Mr Stoltenberg said in a statement Wednesday: "I condemn the continued development by North Korea of nuclear weapons and ballistic missile programs and its inflammatory and threatening rhetoric."

He called on North Korea's government to "fully respect its international obligations and commitments".

A successful H-bomb test would be a big advance. Fusion is the main principle behind the hydrogen bomb, which can be hundreds of times more powerful than atomic bombs that use fission. In a hydrogen bomb, radiation from a nuclear fission explosion sets off a fusion reaction responsible for a powerful blast and radioactivity.

A South Korean lawmaker said the country's spy agency told him in a private briefing that Pyongyang may not have conducted an H-bomb test given the relatively small size of the seismic wave reported.

An estimated explosive yield of 6.0 kilotons and a quake with a magnitude of 4.8 were detected, lawmaker Lee Cheol Woo said the National Intelligence Service (NIS) told him. That is smaller than the estimated explosive yield of 7.9 kilotons and 4.9-magnitude quake reported after the 2013 nuclear test, he said, and only a fraction of the hundreds of kilotons that a successful H-bomb test's explosion would usually yield.

Even a failed H-bomb detonation typically yields tens of kilotons, the NIS told Mr Lee, who sits on the parliament's intelligence committee.

"I'm pretty sceptical," said Melissa Hanham, senior researcher at the James Martin Centre for Nonproliferation Studies at the Middlebury Institute for International Studies in Monterey, California. "The seismic data indicates it would be very small for a hydrogen test.

"It seems just too soon to have this big technical achievement," she said.

While also noting the quake was likely too small for an H-bomb test, Jaiki Lee, a professor of nuclear engineering at Seoul's Hanyang University, said the North could have experimented with a "boosted" hybrid bomb that uses some nuclear fusion fuel along with more conventional uranium or plutonium fuel.

It could take weeks before the true nature of the test is confirmed by outside experts - if they are able to do so at all.

US Air Force aircraft designed to detect the evidence of a nuclear test, such as radioactive particulate matter and blast-related noble gases, could be deployed from a US base on the Japanese island of Okinawa. Japanese media said Tokyo mobilised its own reconnaissance aircraft for sorties over the Sea of Japan to try to collect atmospheric data.

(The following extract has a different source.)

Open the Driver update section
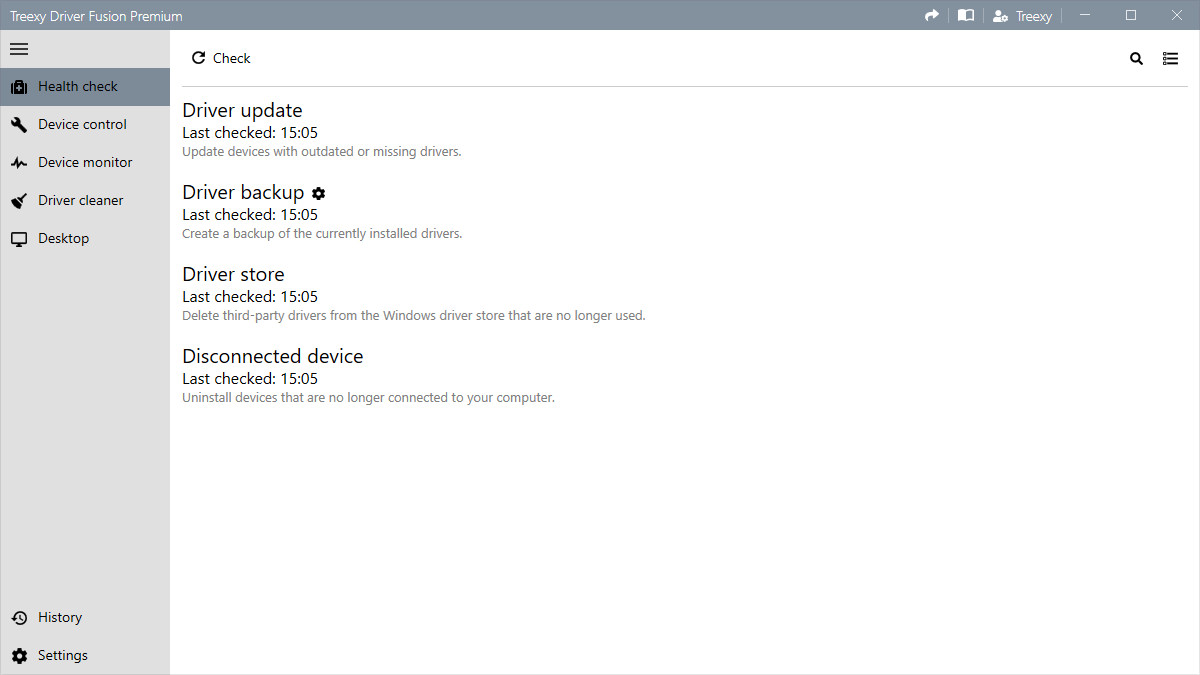The width and height of the screenshot is (1200, 675). tap(242, 110)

Ferenc Dalnoki-Veress, a physicist, scientist-in-residence and professor at the James Martin Center, said it may not be possible for the monitors to ever determine if Wednesday's explosion was caused by a hydrogen bomb.

"For that, you might need to have the particulates," he said. "But maybe we'll be lucky."

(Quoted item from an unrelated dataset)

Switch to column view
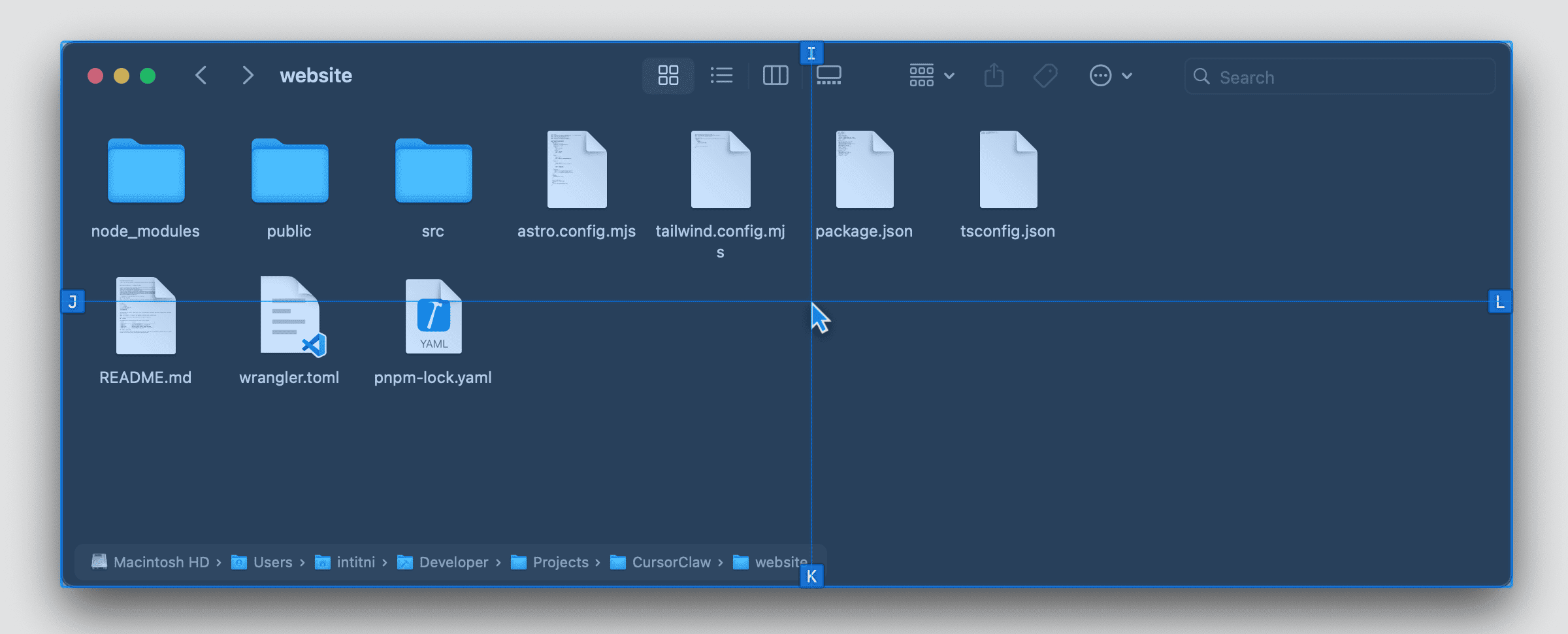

The test was unexpected in part because North Korea's last nuclear test was nearly three years ago and Kim Jong Un did not mention nuclear weapons in his annual New Year's speech.

Some outside analysts had speculated Mr Kim was worried about deteriorating ties with China, the North's last major ally, which has shown greater frustration at provocations and a possible willingness to allow stronger UN sanctions.

Chinese foreign ministry spokeswoman Hua Chunying told reporters that Beijing "firmly opposes" Pyongyang's purported test and is monitoring the environment on its border with North Korea near the test site.

Some analysts say the North has not likely achieved the technology needed to manufacture a miniaturised warhead that could fit on a long-range missile capable of hitting the US mainland.